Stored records

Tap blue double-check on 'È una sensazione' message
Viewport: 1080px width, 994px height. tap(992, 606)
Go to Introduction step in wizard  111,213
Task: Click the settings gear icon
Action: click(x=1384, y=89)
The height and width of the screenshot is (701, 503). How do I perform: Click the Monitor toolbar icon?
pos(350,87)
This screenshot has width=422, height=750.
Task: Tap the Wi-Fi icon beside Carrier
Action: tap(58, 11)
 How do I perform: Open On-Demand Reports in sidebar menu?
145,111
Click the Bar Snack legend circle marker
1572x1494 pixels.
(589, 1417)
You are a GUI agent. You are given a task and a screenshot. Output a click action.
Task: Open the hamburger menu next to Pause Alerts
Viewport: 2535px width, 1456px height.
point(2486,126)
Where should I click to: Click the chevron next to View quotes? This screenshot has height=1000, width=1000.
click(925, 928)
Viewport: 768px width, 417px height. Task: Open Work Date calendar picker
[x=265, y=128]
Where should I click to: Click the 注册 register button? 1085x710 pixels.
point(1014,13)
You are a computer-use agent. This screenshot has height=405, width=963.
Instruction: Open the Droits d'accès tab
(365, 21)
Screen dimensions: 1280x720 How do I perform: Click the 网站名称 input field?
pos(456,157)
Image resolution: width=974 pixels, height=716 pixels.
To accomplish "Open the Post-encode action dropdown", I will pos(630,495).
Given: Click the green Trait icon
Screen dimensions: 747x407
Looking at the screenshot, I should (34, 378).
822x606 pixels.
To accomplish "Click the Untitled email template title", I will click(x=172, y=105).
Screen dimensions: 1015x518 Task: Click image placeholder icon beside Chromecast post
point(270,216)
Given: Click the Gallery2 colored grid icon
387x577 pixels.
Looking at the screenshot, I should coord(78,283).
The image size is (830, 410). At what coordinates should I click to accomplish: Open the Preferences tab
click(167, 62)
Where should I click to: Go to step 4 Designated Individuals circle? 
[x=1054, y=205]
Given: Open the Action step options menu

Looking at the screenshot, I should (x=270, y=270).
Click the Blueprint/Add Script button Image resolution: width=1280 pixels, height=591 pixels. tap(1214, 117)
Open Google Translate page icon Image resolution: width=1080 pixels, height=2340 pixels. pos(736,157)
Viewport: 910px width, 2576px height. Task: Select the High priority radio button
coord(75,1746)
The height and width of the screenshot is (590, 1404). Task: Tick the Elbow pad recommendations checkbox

> What this task involves
An exact copy of every line from the one containing "Click the Blueprint/Add" through the last line of the entries is required; please add nothing.

> Written solution
Click the Blueprint/Add Script button Image resolution: width=1280 pixels, height=591 pixels. tap(1214, 117)
Open Google Translate page icon Image resolution: width=1080 pixels, height=2340 pixels. pos(736,157)
Viewport: 910px width, 2576px height. Task: Select the High priority radio button
coord(75,1746)
The height and width of the screenshot is (590, 1404). Task: Tick the Elbow pad recommendations checkbox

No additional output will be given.